Key Exam Distinctions and Common Traps
- top() already aggregates — do NOT add groupBy() before it
- Adding groupBy before top() is redundant; top() performs counting and ranking in a single step — this is a direct exam trap.
- First-party detections > third-party for initial triage
- When multiple detection types exist for the same host, first-party CrowdStrike EDR detections provide richer context (process tree, user, TI enrichment) than third-party passthrough alerts.
- CCSA uses SOAR; CCSE builds SOAR
- The CCSA exam tests whether analysts can UTILIZE existing Falcon Fusion SOAR workflows for containment; building and configuring workflows is the CCSE (engineer) exam scope.

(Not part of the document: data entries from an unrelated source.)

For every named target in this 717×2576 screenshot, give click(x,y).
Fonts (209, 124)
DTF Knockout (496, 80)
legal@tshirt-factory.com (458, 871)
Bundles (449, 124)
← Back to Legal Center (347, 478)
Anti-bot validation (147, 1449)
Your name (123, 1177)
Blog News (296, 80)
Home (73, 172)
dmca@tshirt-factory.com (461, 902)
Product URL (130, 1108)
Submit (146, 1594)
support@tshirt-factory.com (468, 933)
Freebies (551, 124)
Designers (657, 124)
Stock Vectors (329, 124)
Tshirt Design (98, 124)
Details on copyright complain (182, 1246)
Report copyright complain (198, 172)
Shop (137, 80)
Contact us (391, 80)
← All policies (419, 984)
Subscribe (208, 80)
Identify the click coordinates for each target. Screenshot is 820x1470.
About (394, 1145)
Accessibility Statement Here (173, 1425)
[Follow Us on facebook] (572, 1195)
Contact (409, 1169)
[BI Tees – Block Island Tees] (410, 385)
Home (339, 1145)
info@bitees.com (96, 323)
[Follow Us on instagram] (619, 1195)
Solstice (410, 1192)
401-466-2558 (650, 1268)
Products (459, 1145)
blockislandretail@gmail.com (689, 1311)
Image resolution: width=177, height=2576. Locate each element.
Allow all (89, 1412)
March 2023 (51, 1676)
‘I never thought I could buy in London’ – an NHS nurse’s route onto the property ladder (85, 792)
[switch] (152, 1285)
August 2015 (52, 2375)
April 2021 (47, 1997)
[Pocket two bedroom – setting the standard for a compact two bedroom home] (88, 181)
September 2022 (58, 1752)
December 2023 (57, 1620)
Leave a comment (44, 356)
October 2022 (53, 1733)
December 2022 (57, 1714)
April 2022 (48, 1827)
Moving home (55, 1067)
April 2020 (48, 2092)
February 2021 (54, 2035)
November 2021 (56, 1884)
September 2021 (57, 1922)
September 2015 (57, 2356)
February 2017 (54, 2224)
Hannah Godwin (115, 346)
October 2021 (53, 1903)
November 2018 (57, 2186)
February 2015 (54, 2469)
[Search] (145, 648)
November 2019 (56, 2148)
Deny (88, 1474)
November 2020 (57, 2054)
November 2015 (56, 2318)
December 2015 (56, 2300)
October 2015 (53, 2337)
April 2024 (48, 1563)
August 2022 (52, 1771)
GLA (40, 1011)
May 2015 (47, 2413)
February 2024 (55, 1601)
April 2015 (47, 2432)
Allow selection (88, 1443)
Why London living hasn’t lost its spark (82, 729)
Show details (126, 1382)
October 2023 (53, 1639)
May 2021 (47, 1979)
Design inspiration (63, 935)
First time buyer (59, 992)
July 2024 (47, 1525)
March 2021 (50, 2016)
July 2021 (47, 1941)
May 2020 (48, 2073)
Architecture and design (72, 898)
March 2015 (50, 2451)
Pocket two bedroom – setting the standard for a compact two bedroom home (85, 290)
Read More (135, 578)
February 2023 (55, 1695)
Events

- Lateral movement ≠ Privilege escalation
- Lateral movement = spreading ACROSS systems horizontally; privilege escalation = gaining HIGHER access ON one system — both post-compromise but serve different attacker objectives.
- Severity ≠ Confidence
- High severity + low confidence = potentially serious but uncertain — investigate to validate, do not immediately escalate or dismiss; both dimensions required for triage.
- IOC ≠ IOA
- IOCs are static known-bad artifacts (reactive); IOAs are behavioral patterns of attack in progress (proactive) — Falcon native detections are IOA-based, enrichment uses IOCs.
- CPS source.ip ≠ vendor-specific src_ip
- CPS normalized fields work across all data sources; raw vendor fields only exist in specific source logs — always use CPS fields when writing cross-source queries.
- 80% passing threshold — 12 errors maximum
- With 60 questions, you can miss at most 12; Incident Investigation (40%) and Querying and Analytics (25%) must be mastered first given their combined 65% weight.